About this exercise: Go over the records and copy every line with the string "Política".

Data shown:

- - -

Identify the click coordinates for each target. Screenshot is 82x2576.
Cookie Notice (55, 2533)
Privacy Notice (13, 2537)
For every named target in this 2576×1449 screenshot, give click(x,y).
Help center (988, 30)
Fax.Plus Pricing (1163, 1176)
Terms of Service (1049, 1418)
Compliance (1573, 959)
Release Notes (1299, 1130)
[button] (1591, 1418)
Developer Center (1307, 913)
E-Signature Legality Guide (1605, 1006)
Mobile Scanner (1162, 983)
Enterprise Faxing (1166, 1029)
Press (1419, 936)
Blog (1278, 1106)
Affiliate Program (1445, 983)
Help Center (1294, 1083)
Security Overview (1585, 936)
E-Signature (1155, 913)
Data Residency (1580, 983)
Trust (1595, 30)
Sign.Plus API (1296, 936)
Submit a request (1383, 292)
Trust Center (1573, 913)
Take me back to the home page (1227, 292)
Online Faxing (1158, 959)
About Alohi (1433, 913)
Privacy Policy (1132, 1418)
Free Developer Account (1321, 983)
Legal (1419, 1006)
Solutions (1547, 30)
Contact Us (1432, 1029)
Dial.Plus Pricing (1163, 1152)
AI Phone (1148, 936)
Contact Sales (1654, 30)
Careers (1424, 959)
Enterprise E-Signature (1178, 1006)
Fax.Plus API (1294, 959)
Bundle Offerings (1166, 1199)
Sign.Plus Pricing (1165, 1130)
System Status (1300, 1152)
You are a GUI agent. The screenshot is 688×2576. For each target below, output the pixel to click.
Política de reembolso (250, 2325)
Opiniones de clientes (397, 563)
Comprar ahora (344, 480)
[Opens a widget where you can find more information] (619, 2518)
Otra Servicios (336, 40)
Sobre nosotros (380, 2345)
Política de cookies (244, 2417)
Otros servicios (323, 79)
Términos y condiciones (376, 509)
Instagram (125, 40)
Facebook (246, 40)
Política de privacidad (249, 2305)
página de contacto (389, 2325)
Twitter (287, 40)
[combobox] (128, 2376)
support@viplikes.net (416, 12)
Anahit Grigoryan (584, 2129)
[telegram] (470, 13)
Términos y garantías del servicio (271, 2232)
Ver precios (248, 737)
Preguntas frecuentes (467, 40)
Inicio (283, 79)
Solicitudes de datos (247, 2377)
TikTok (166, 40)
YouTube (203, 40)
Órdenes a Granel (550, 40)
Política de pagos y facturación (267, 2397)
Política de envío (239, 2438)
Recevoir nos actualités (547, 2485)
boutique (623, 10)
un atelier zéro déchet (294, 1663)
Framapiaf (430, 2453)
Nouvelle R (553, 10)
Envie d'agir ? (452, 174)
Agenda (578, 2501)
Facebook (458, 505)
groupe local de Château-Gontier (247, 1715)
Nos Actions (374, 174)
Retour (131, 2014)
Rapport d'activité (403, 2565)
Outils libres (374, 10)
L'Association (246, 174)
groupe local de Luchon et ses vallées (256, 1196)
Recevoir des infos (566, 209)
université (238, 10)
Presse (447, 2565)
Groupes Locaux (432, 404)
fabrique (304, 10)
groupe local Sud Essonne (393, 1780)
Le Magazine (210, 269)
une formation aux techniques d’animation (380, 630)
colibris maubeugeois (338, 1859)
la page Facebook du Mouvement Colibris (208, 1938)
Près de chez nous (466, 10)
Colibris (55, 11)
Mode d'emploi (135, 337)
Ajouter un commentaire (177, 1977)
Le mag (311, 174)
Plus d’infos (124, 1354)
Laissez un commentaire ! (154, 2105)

- - -

Your solution:
Política de reembolso (250, 2325)
Política de cookies (244, 2417)
Política de privacidad (249, 2305)
Política de pagos y facturación (267, 2397)
Política de envío (239, 2438)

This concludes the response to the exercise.